D’Hervé Vilard, à Johnny Hallyday, en passant par Dalida, Patrick Bruel ou encore Maxime Le Forestier, la liste est longue de ces chanteurs, acteurs, et même intellos à avoir pris fait et cause pour un politique ou un parti. De droite comme de gauche, d’un extrême à un autre, outre l’hypothétique gain de voix, l’homme politique recherche cette petite touche d’humanisme que lui octroie le comique ou l’acteur de théâtre “people”.
Mais attention à ne pas confondre people et people. Hors de question de s’afficher avec n’importe qui. “Le politique qui se présenterait en compagnie de Loana aurait tout perdu”, cite l’auteur, reprenant les propos de Paul Lederman, homme de spectacle et observateur avisé du show-biz. L’un de ces nombreux intermédiaires, et rois du tout-Paris, à l’image d’un Jacques Séguéla, que l’auteur a interrogé pour dresser ce petit historique des rapports entre people et politique, des années Mitterrand à nos jours.

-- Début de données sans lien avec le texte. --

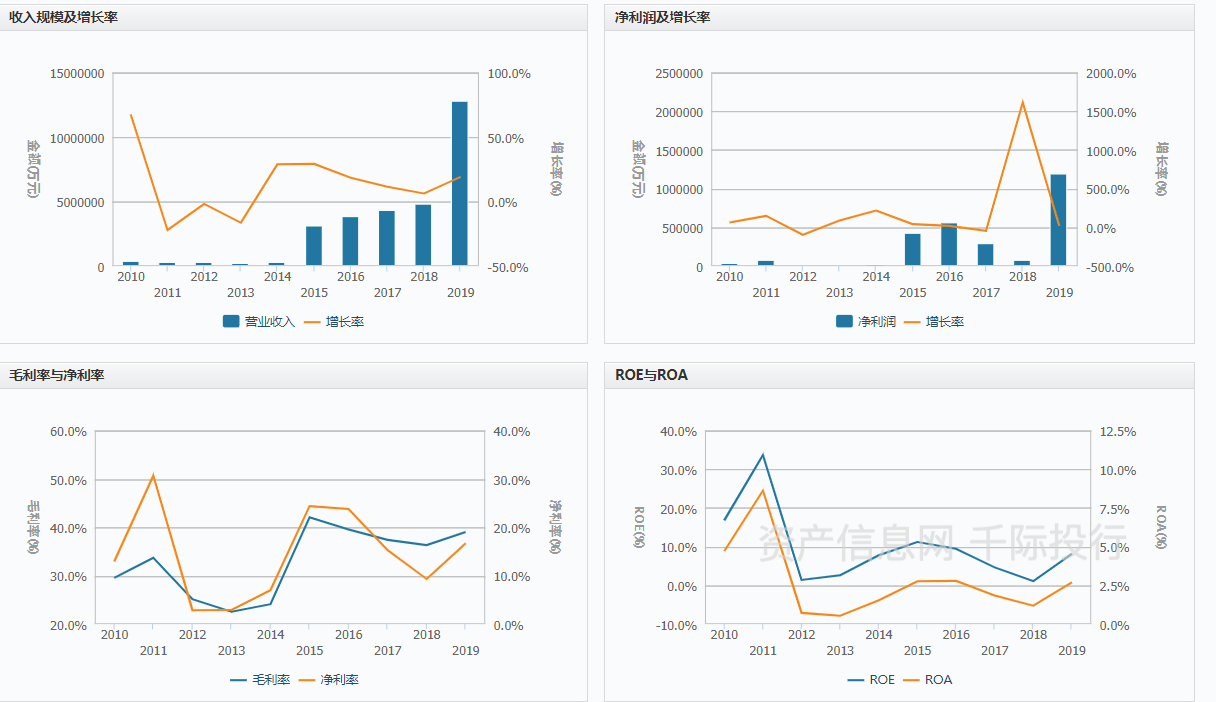Click the 2016 net profit bar
The image size is (1216, 702).
pyautogui.click(x=949, y=245)
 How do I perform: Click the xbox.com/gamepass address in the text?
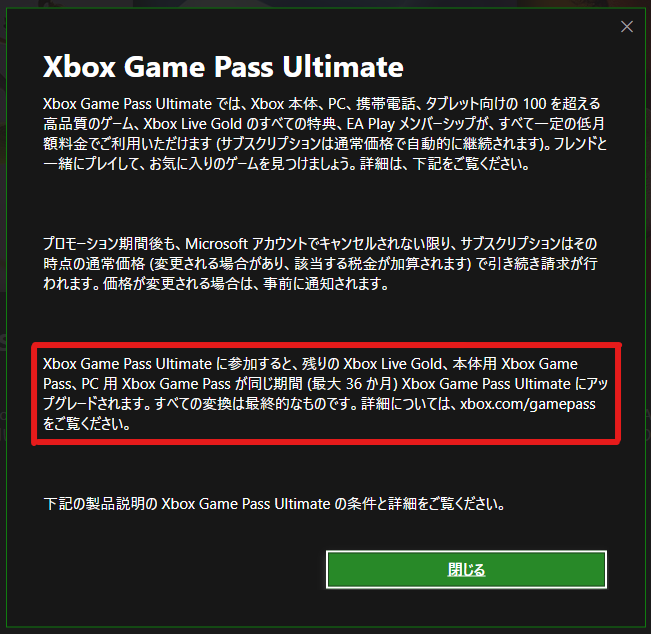tap(528, 404)
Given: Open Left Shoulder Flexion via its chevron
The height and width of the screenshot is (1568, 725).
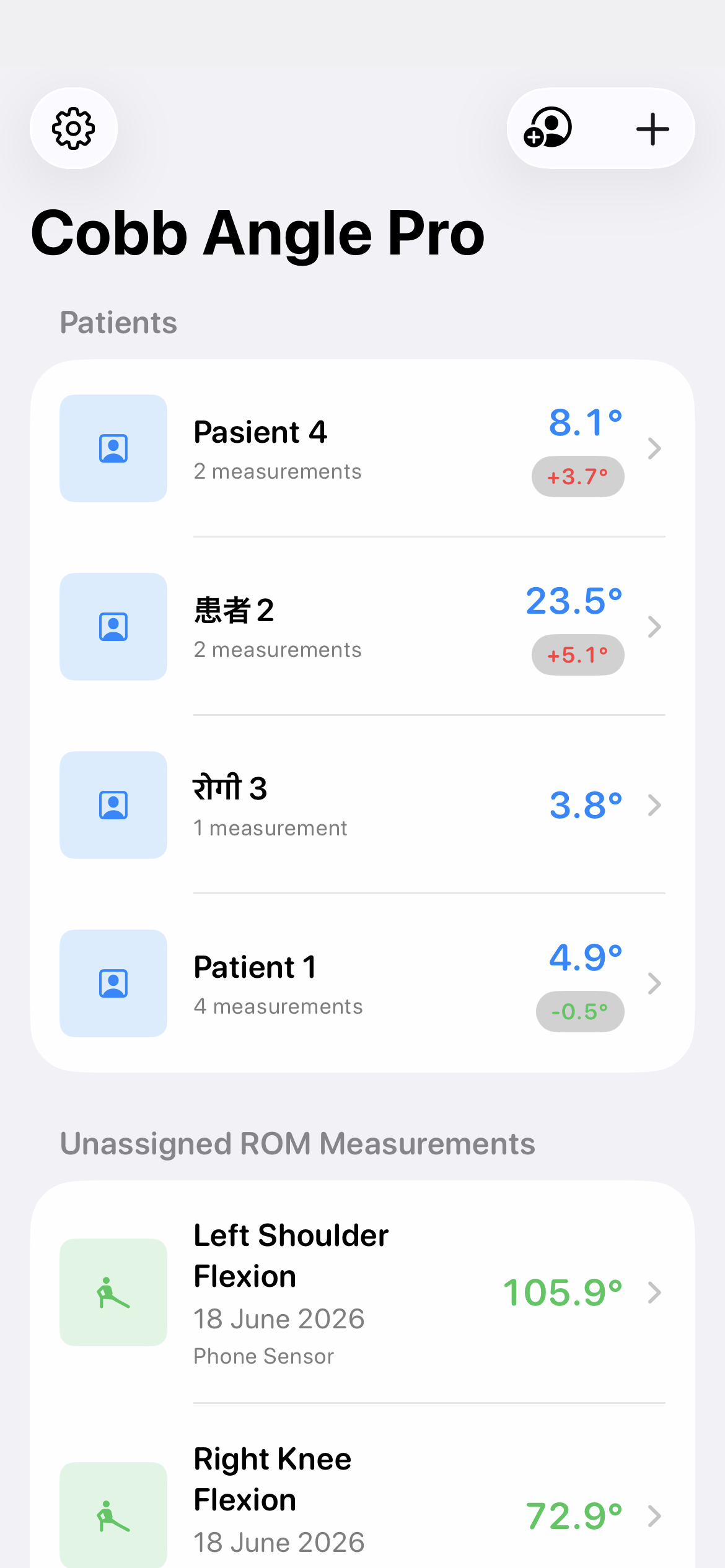Looking at the screenshot, I should point(654,1292).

Au gré de ces 315 pages bien fouillées, l’auteur, plutôt un habitué de la presse télé, n’oublie pas de mettre à jour les motivations des people. Entre désir de s’engager, de porter la bonne parole, ou par simples affinités, quand il ne s’agit pas d’obtenir certaines faveurs ou arrangements avec le fisc, les raisons de se rapprocher sont multiples, forcément valables mais pas toujours très nobles. L’auteur n’en fait pas l’impasse et détaille les rapports entre ces deux mondes que tout semblait opposer et qui, aujourd’hui, se confondent. Le politique se mue en acteur de show-biz, le people s’engage en politique. La “pipolisation” de la vie publique est en marche. Coluche, Douillet : le casting n’est plus ce qu’il était. Mais en Sarkozie, le people a toujours la cote. Surtout quand il se fait copain…
Éditions du Moment, 315 pages, 19,95 euros.